Rediscovering the Baroque Horn
Todd Williams, Principal Horn, talks about his instrument
This article originally appeared in our October 2006 newsletter. It has been slightly modified.
Here’s a challenge: take sixteen feet of coiled brass tubing with a bell opening at one end and a mouthpiece at the other, and make music on it. How about playing Handel’s “Va tacito?” Sound difficult? It is.
The “natural” or valveless horn is a tricky instrument to play. There are many reasons why it evolved over time into the “modern” (French) horn that we know today. For one, it takes more energy to project the sound on old horns. It takes special precision and confidence to place the notes properly.
Baroque horns don’t even have tuning slides. “If you had a bad instrument maker,” says Todd Williams, hornist with Tempesta di Mare, “then your instrument was simply out of tune.” Years later, in the Classical period, horns finally gained the luxury of a tuning slide. Even then, however, a horn player still couldn’t play every note as evenly as the next. It wasn’t until the early nineteenth century that the development of valves finally allowed the instrument to play chromatic scales (relatively) easily.
So, if horns were improved by adding valves, why not use them? Why work so hard? Why try to wrestle these recalcitrant instruments into tune? Some people aren’t deterred by problems such as these. Instead, they’re attracted to reviving a lost art like old horns, with traditions that more-or-less died with the horns. What’s left—besides glorious music—is a few horns, a couple of instruction manuals, and some pictures. Modern musicians puzzle over them, studying hand and horn positions, instrument designs, brainstorming blowing techniques, articulation patterns, etc. trying to ferret out the playing secrets of the 18th century.

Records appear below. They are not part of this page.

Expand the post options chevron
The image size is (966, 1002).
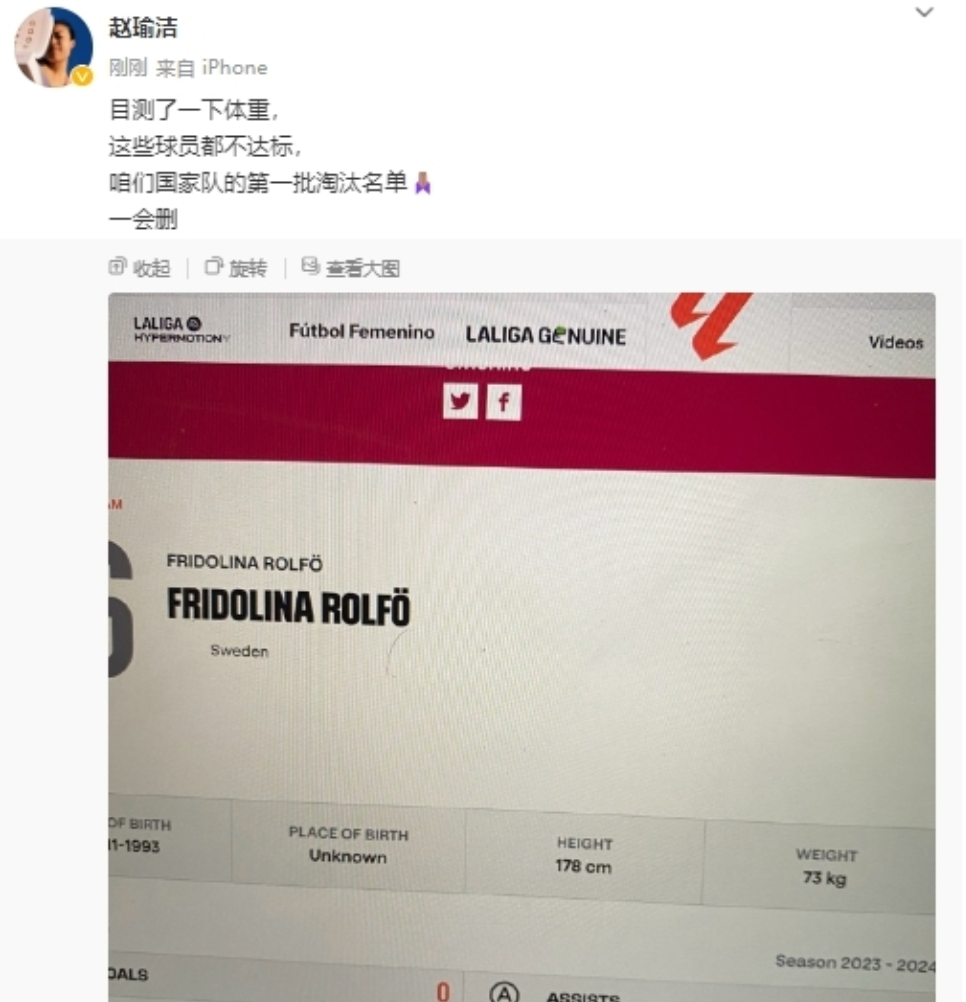click(x=924, y=12)
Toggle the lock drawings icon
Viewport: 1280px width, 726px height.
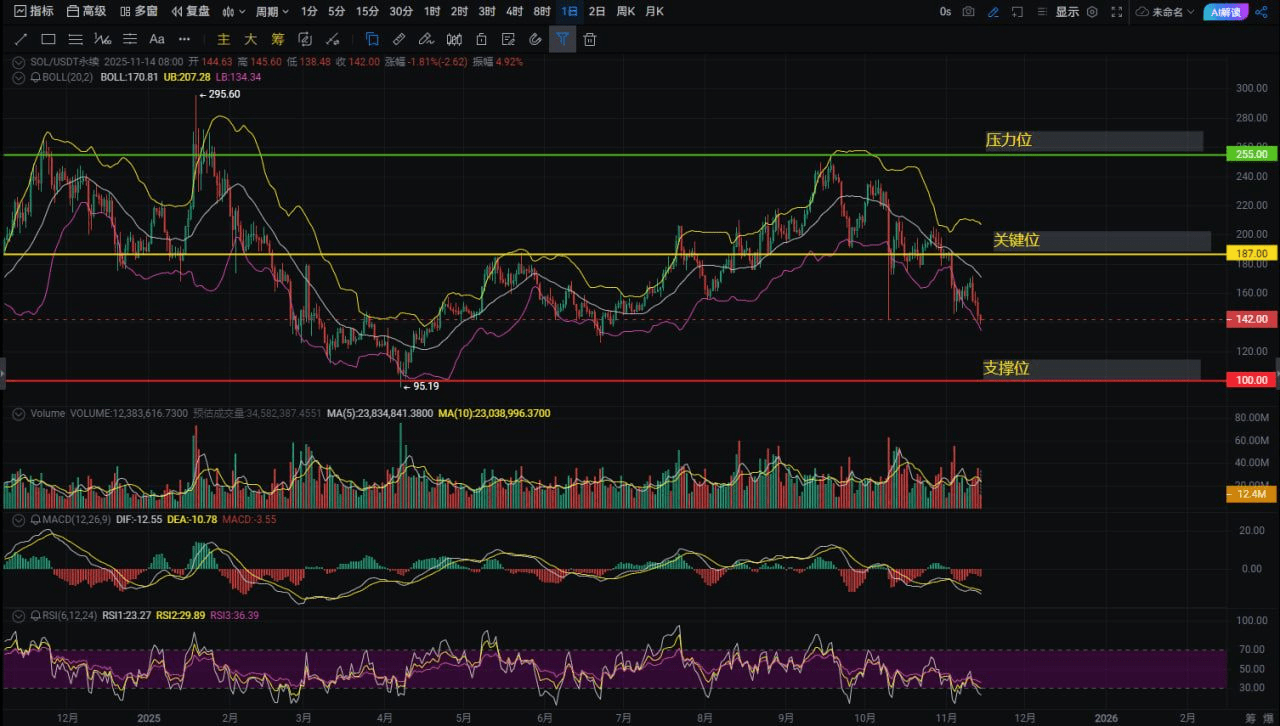(481, 39)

“Why play instruments that appear to be less developed than modern instruments?” Todd Williams muses. “Well, there’s certainly the historical aspect of it all.” But first and foremost, he’s a musician and performer who appreciates the older instrument’s mellow sound, soft articulations, and other subtleties.

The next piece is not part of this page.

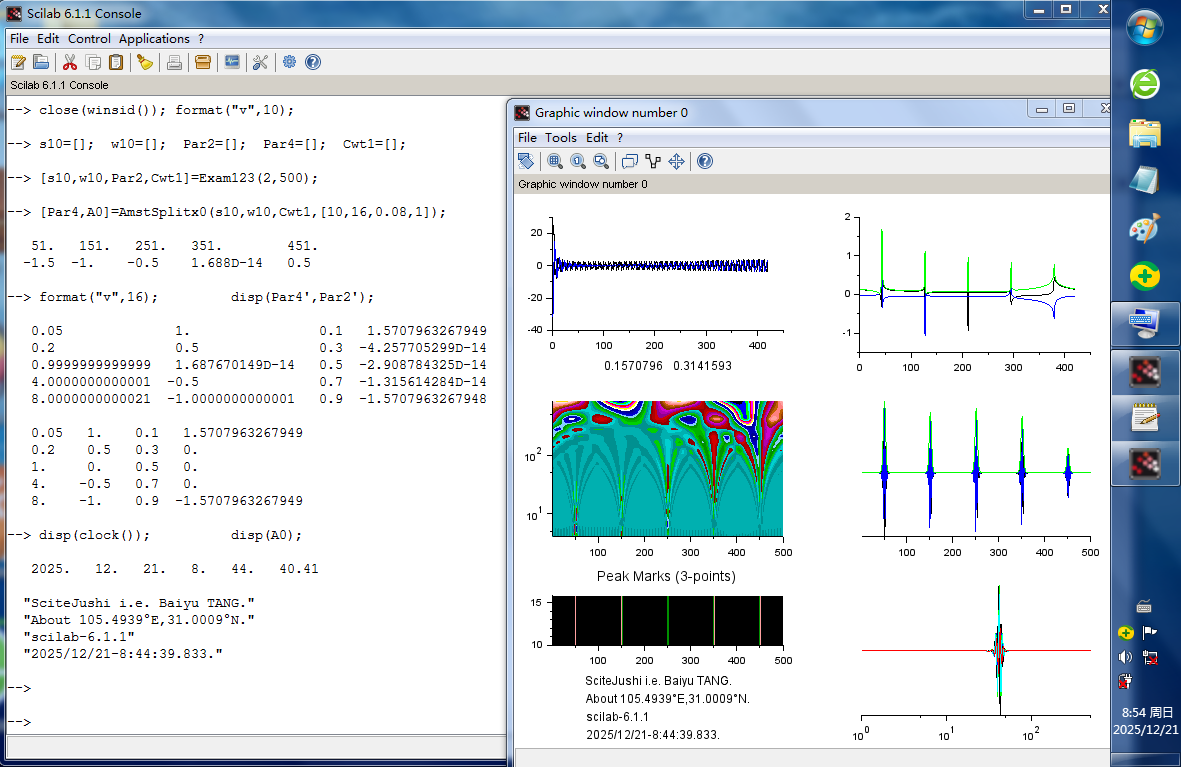Open the Control menu in console
The image size is (1181, 767).
[x=89, y=38]
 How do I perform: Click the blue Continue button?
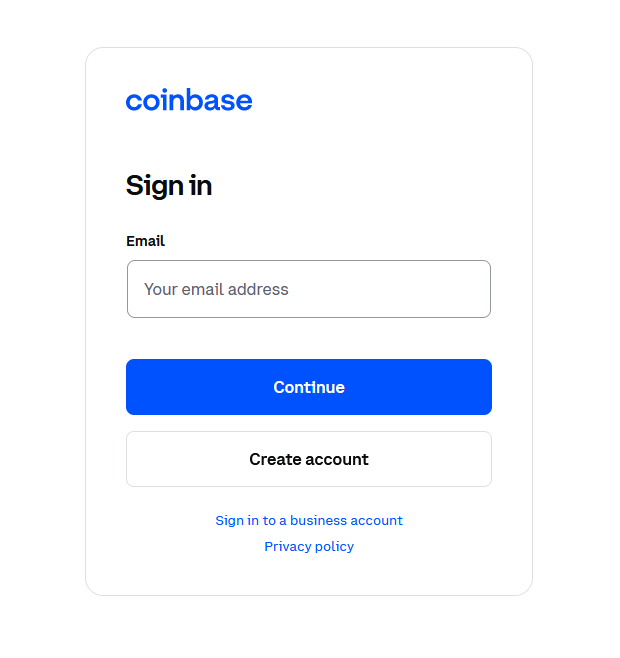309,387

And there’s more. “When I hear a horn player who hasn’t been trained on a period instrument, it’s almost painfully obvious. Take any Mozart concerto, for example. Most modern players will gloss over so many intricacies of articulations and phrasings of nearly any given passage. The nuances are lost. Mozart was a clever guy; he knew what he was doing. Immediately I know that that person doesn’t really understand the instrument for which the piece was written. The ink on the page might say ‘horn,’” says Williams, “but it’s not at all the same thing he’s holding.”
Anne Hunter, Contributing Editor, is a writer and art historian living in Philadelphia.